» STATED PROBLEM A: From the records below, repeat every line between the one holding "You are a GUI" and the end of the records, inclusive, requests included, shifting each coordinate in the answers up by 133. Omit the pictures from your reply.

» SUPPLIED TEXT:
##########

# Bratislava - Timelapse



## Mk1112 (Aug 10, 2011)

I am trying to discover a new things to do with my DSLR. So I decided to make timelapse videos. Here is one of them, made from over 10,000 photos:




http://www.youtube.com/watch?v=lWuJbqsr6SI


----------



## chetanls (Aug 18, 2011)

Mk1112 said:
			
		

> I am trying to discover a new things to do with my DSLR. So I decided to make timelapse videos. Here is one of them, made from over 10,000 photos:
> YouTube Link: http://www.youtube.com/watch?v=lWuJbqsr6SI
> http://www.youtube.com/watch?v=lWuJbqsr6SI



This is an excellent video! Hats off


----------



## Mike Lamb (Oct 5, 2011)

I enjoyed it.  The people, the fountains and the boats were best.


----------



## z1rick (Nov 9, 2011)

##########

» STATED PROBLEM B: In the Bratislava timelapse thread, how many photos was the posted video made from?

##########

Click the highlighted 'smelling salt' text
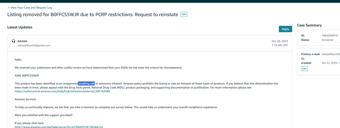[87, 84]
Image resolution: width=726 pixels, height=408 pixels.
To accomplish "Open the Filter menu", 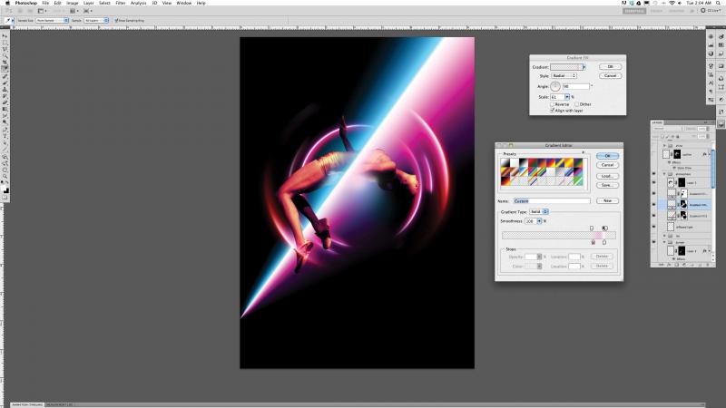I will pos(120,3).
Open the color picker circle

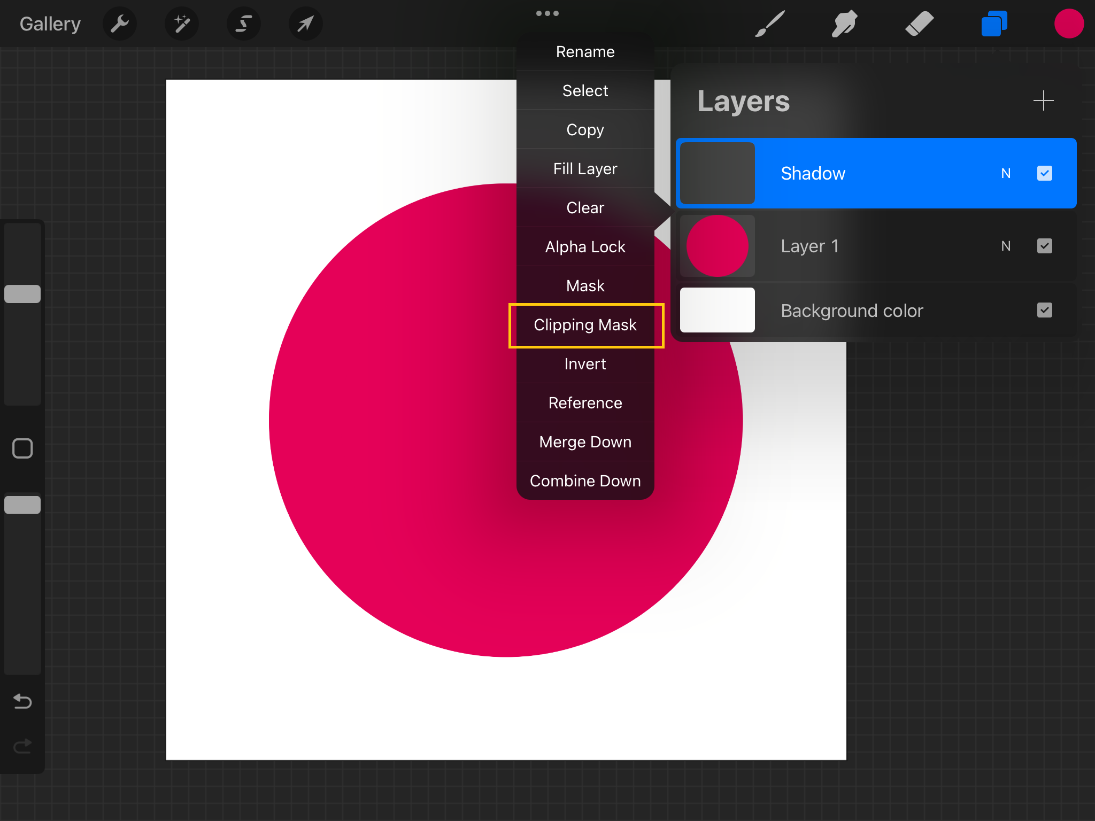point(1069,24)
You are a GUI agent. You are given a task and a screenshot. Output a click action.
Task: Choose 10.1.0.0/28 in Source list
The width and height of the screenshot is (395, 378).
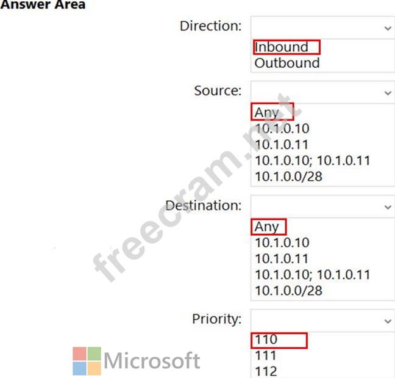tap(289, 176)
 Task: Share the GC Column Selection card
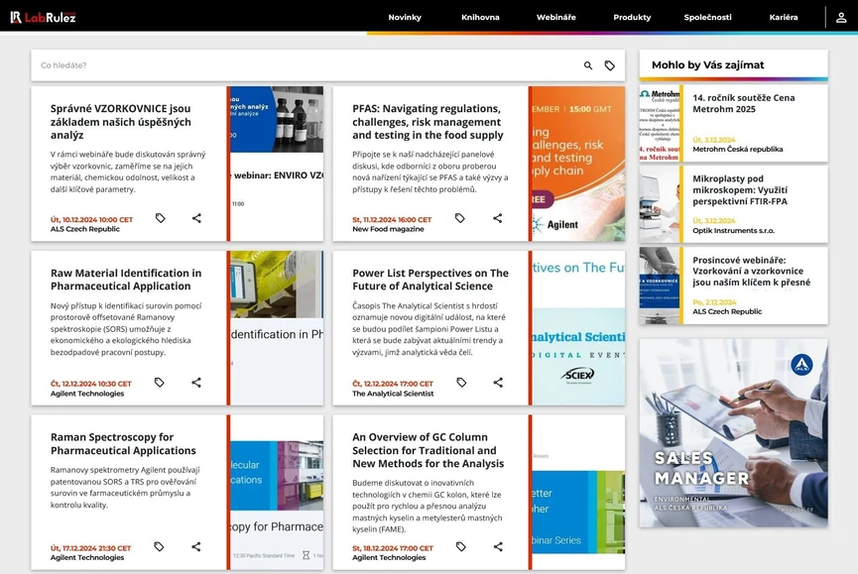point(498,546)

##########

» EXERCISE ANSWER A:
You are a GUI agent. You are given a task and a screenshot. Output a click action.
Task: Choose 10.1.0.0/28 in Source list
The width and height of the screenshot is (395, 378).
tap(422, 309)
 Task: Share the GC Column Selection card
point(631,679)

» EXERCISE ANSWER B: Over 10,000 photos.